# GOAL
Rewrite the items below, substituting "button" for each "icon" and keeping everything else the same. Omit the pictures from your answer.
-----
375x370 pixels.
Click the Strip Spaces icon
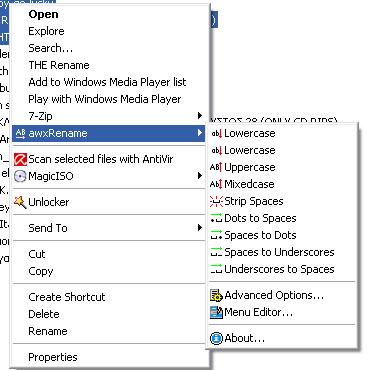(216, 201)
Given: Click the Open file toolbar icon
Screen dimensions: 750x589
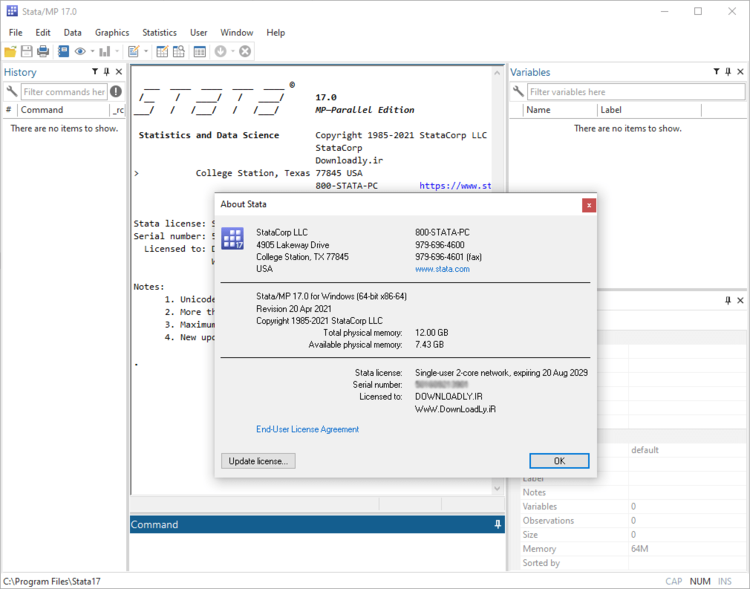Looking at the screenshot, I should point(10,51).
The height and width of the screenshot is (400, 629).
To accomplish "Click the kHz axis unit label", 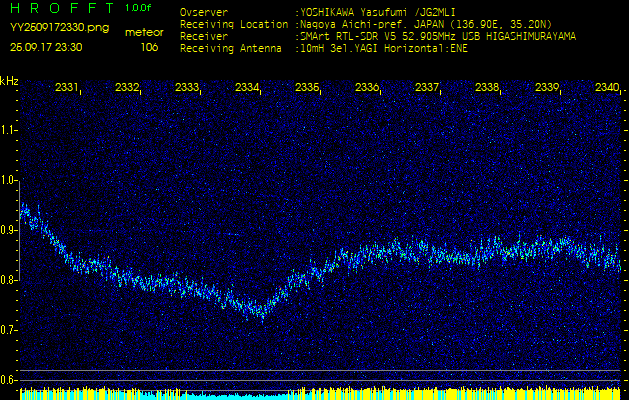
-----
# COMPLETED EXERCISE
375x370 pixels.
Click the Strip Spaces button
(216, 201)
Given: Click the Open file toolbar button
Screen dimensions: 750x589
Looking at the screenshot, I should point(10,51).
The height and width of the screenshot is (400, 629).
To accomplish "Click the kHz axis unit label", 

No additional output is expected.